:: Goal ::
Count the lines in the entries below that contain the string "what", matching case exactly, and report only the resulting number.
— begin Materials provided —
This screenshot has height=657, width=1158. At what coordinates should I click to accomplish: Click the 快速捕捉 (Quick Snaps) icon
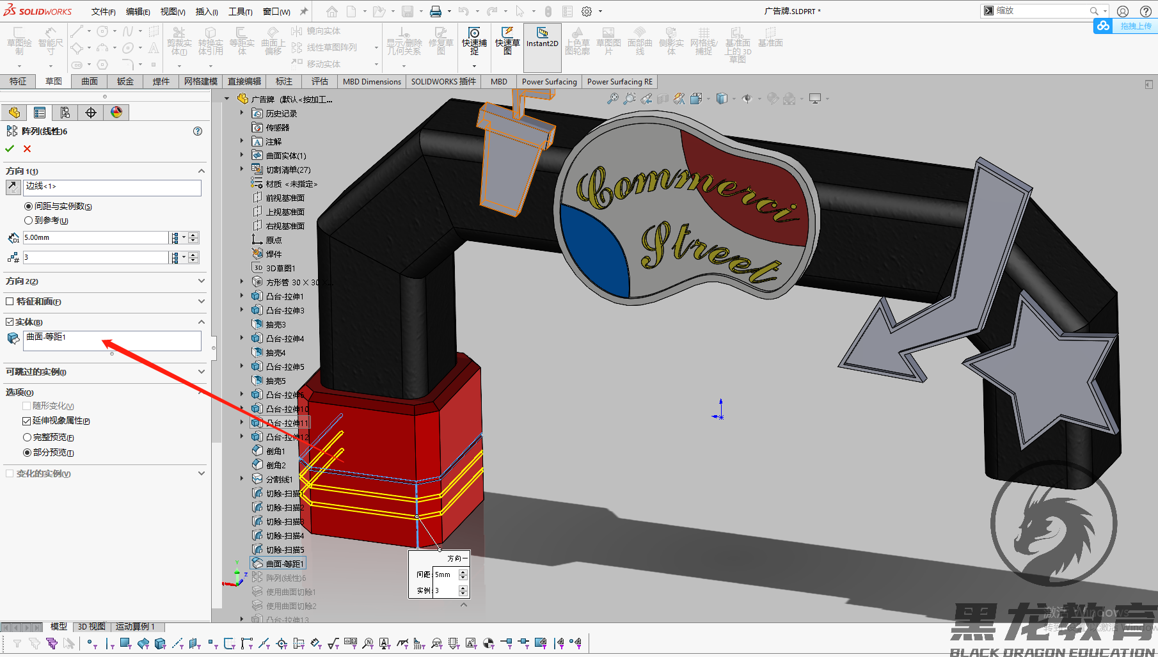point(473,42)
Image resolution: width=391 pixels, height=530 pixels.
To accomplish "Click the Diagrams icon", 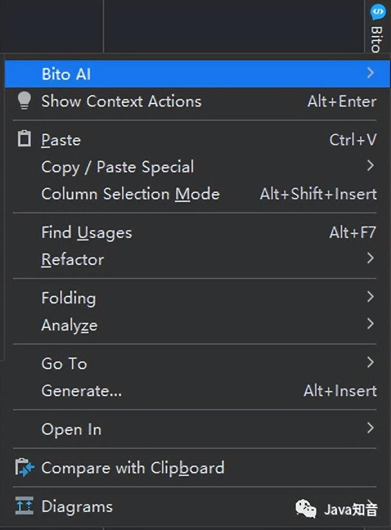I will [24, 506].
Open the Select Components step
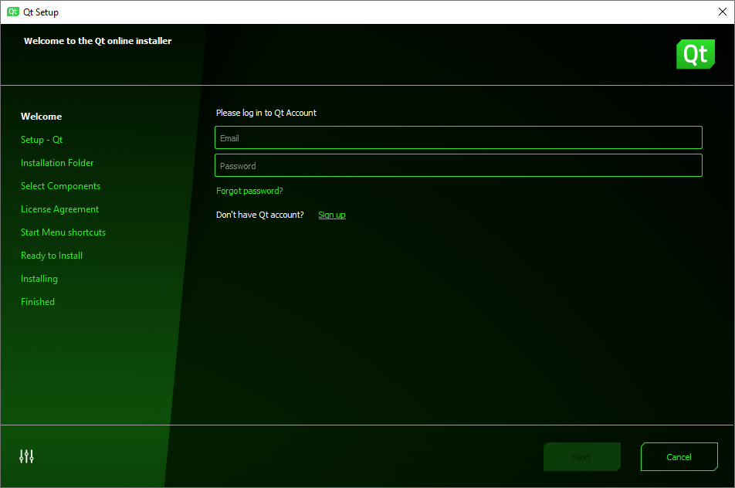 tap(60, 186)
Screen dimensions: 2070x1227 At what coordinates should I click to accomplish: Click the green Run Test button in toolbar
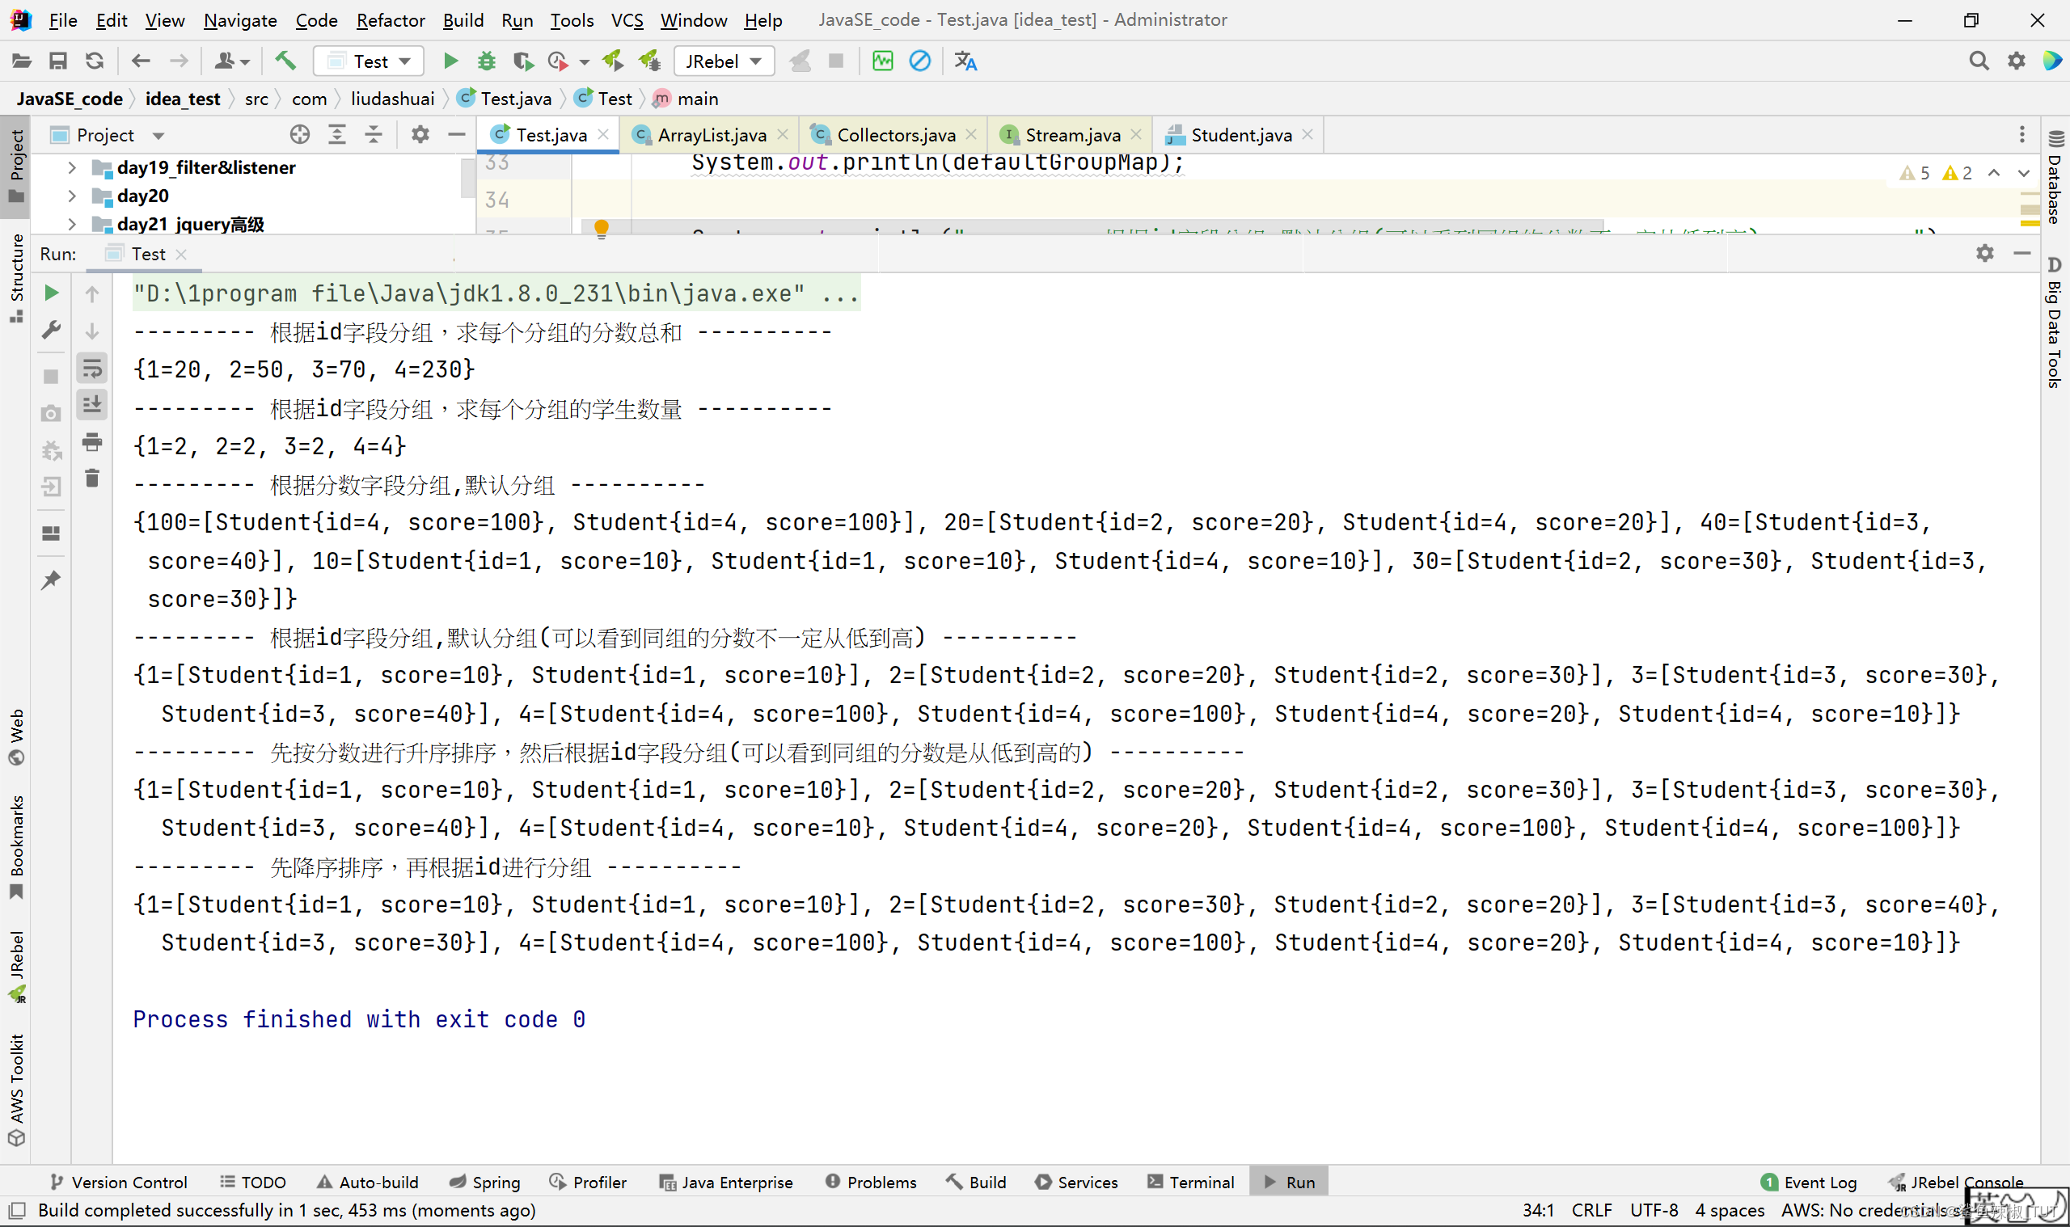[450, 61]
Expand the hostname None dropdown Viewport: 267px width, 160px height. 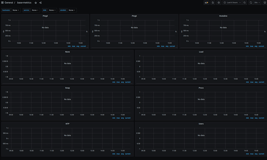click(16, 10)
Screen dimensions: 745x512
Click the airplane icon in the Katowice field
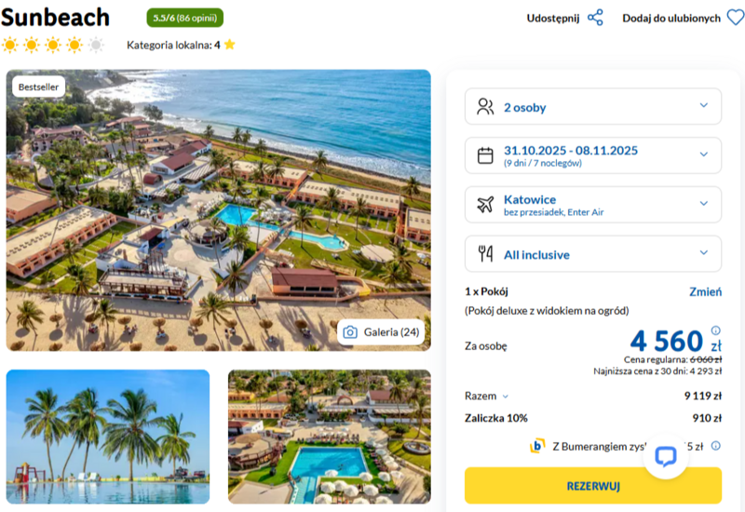485,205
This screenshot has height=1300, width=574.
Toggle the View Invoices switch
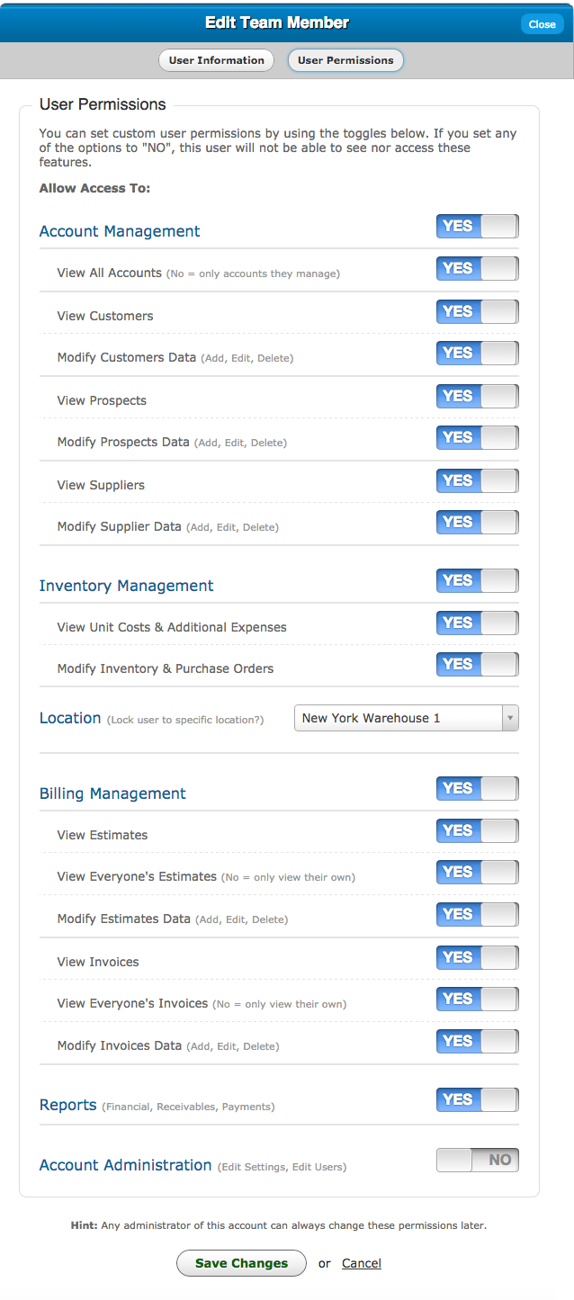(477, 958)
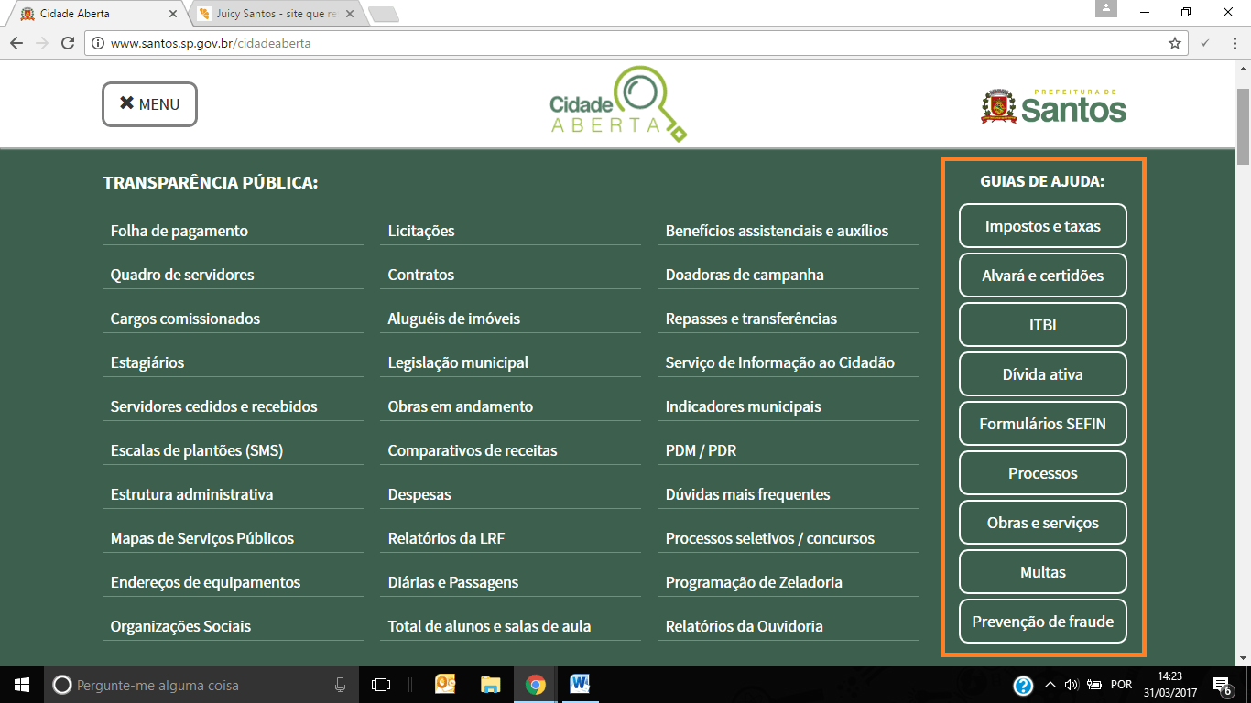Reload the page in Chrome
1251x703 pixels.
point(67,43)
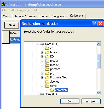104x109 pixels.
Task: Click the media3 folder icon
Action: point(47,65)
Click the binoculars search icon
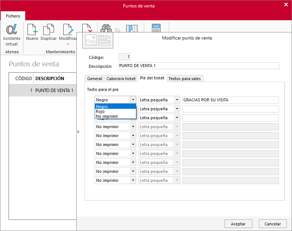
— end Materials provided —
:: The solution ::
2